_TASK_
Go through the data below. List every line that holds the word "will".

_SOURCE MATERIAL_

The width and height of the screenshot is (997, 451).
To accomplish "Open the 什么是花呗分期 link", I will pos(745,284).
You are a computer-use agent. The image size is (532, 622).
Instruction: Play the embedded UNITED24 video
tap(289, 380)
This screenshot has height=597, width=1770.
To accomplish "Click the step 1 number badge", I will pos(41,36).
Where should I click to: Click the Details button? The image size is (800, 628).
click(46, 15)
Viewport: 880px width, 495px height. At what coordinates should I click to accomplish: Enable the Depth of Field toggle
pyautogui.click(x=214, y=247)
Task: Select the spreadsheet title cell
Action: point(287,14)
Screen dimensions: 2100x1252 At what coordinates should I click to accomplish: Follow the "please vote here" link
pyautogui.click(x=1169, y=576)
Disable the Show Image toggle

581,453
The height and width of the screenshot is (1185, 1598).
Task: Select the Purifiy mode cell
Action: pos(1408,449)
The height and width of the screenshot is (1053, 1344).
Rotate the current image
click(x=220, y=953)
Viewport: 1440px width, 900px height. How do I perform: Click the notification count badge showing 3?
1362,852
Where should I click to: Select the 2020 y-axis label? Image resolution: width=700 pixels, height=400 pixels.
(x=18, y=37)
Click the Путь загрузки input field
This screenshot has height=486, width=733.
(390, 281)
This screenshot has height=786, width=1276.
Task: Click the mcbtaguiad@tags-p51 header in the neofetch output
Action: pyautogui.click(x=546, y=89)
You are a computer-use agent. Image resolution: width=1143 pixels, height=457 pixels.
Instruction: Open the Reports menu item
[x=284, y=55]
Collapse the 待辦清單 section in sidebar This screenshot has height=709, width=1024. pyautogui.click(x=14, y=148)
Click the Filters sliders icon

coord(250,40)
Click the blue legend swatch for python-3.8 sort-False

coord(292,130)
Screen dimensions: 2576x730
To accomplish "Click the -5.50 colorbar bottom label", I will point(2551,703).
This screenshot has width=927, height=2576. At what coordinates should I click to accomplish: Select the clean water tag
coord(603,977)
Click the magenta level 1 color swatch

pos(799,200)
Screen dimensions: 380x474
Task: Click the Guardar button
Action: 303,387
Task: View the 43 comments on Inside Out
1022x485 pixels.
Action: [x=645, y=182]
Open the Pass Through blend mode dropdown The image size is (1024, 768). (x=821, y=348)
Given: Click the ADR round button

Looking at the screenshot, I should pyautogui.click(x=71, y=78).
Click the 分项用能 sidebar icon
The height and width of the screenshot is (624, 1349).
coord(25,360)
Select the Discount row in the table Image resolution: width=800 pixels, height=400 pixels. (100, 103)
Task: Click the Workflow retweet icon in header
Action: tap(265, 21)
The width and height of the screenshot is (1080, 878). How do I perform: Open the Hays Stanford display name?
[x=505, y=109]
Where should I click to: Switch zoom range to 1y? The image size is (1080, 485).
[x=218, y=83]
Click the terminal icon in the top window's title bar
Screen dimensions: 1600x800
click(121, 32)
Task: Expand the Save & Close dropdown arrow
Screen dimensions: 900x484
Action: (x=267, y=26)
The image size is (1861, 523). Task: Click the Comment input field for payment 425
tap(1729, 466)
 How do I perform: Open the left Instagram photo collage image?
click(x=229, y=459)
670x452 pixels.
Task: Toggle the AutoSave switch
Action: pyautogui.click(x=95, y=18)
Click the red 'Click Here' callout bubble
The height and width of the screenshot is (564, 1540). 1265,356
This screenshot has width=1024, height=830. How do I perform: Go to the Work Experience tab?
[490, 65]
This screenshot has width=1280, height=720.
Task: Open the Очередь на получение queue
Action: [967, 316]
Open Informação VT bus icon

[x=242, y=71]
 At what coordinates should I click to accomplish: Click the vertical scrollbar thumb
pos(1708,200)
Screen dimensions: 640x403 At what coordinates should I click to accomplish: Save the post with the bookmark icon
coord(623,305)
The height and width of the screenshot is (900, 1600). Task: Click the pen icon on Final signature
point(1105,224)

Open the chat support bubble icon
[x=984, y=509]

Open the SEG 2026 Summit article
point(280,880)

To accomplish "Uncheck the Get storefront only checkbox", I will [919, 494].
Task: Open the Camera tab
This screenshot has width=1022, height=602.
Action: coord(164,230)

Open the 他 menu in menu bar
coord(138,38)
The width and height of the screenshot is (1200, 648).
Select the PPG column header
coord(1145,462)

_TASK ANSWER_
To accomplish "Open the 什么是花呗分期 link", I will pos(745,284).
To accomplish "Click the step 1 number badge", I will pos(41,36).
To accomplish "Click the -5.50 colorbar bottom label", I will point(2551,703).
To accomplish "Uncheck the Get storefront only checkbox", I will [919, 494].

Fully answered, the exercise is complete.